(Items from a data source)
※ ※ ※
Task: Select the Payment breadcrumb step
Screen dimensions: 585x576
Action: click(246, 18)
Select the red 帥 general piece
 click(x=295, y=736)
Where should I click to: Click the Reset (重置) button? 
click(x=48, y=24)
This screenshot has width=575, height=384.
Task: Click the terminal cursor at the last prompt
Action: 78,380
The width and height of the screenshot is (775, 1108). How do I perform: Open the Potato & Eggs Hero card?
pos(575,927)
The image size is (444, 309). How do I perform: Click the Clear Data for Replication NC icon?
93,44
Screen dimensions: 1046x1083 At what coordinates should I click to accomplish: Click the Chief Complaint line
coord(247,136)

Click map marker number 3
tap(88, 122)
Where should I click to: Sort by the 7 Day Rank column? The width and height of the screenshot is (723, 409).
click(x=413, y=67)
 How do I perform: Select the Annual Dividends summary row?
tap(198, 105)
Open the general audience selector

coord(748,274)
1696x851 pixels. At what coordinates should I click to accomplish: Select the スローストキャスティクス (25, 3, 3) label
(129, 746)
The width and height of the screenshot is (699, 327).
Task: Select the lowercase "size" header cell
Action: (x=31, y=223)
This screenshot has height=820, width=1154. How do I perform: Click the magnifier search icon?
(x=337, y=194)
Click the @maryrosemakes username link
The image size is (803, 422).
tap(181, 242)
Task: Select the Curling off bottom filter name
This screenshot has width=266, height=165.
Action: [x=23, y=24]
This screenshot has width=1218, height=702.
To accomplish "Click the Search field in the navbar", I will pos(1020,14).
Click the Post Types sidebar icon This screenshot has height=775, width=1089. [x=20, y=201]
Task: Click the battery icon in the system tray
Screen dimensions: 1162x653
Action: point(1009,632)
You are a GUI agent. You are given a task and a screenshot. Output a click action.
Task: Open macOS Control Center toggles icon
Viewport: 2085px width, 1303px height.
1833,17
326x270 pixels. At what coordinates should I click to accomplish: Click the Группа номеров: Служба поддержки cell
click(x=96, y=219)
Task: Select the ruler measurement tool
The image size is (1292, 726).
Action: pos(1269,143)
※ ※ ※
* **ABOUT THIS EXERCISE**
Which lines run from the one containing "Task: Select the Curling" to the final line of the entries? Return those lines exactly, and only those.

* **FINISHED EXERCISE**
Task: Select the Curling off bottom filter name
This screenshot has width=266, height=165.
Action: [x=23, y=24]
This screenshot has width=1218, height=702.
To accomplish "Click the Search field in the navbar", I will pos(1020,14).
Click the Post Types sidebar icon This screenshot has height=775, width=1089. [x=20, y=201]
Task: Click the battery icon in the system tray
Screen dimensions: 1162x653
Action: point(1009,632)
You are a GUI agent. You are given a task and a screenshot. Output a click action.
Task: Open macOS Control Center toggles icon
Viewport: 2085px width, 1303px height.
1833,17
326x270 pixels. At what coordinates should I click to accomplish: Click the Группа номеров: Служба поддержки cell
click(x=96, y=219)
Task: Select the ruler measurement tool
The image size is (1292, 726).
Action: pos(1269,143)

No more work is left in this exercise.